大谷翔平や菊池雄星を育てた岩手・花巻東高校野球部の監督を父に持つ、佐々木麟太郎(20)。現在、米国のスタンフォード大学2年に在籍する麟太郎選手が、10月上旬の単独インタビューで、その心境を明かした。
パロアルトの大学寮から語る「二十歳の現在地」、前・中・後編の3回連続でお届けする。
1分1秒を徹底的に管理する
常識と非常識。
そんな固定観念すら持たない、どこかエキセントリックな環境がある米国・スタンフォード大学で、佐々木麟太郎は「二十歳の時間」を過ごしている。

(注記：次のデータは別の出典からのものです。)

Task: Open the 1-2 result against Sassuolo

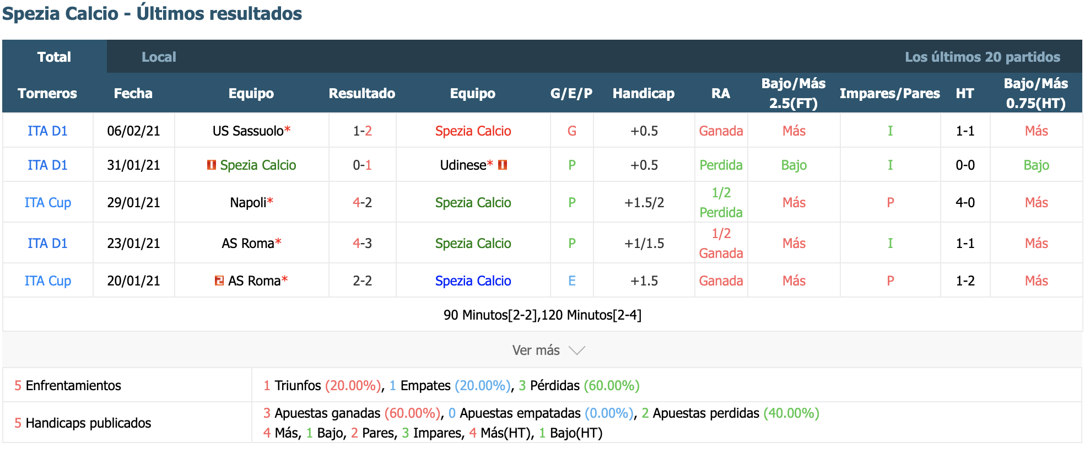Action: 362,131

「常識を覆すような、ある意味で、常識と非常識にとらわれずに自分で何かを創造している人たちが多い大学ですね」
ゆえに、タイムマネジメントへのこだわりを持つ。「1分、1秒を自分でどう管理するか。大学では時間の使い方を考えさせられることが多い」と麟太郎は言う。
岩手・花巻東高を卒業してスタンフォード大学へ進学した麟太郎にとって、昨年9月から始まった大学1年生の時間は濃密で、自身の思考や行動に刺激を与えてくれる「大きな経験」となった。そこにあったのは成功体験ばかりではない。日本からアメリカへ渡り、言語や文化の違いを感じた。高度な学業も含めて「ストレスばかりだった」と麟太郎は話す。
「でも、ストレスって、大切なものだと思っています。たとえばウエイトトレーニングでも、負荷がどんどんと上がっていくほど筋力は成長する。勉強も一緒です。負荷をかけて、それを乗り越えた時に自分自身の成長がある。自分という『人』を造っていく中で、学業と野球において毎日のように『壁』となり、ストレスに感じることはたくさんありますが、それを乗り越えていく価値を感じています」
日々の宿題、もちろん英語によるプレゼンテーションが多い授業など、2年生となった今でも、麟太郎にとっては「ストレスばかり」だ。野球においても、自身の課題を見つめ直す時間が多いのだという。「気持ちよく練習を終える日は、ほとんどない」と言う彼は、こう言葉を加える。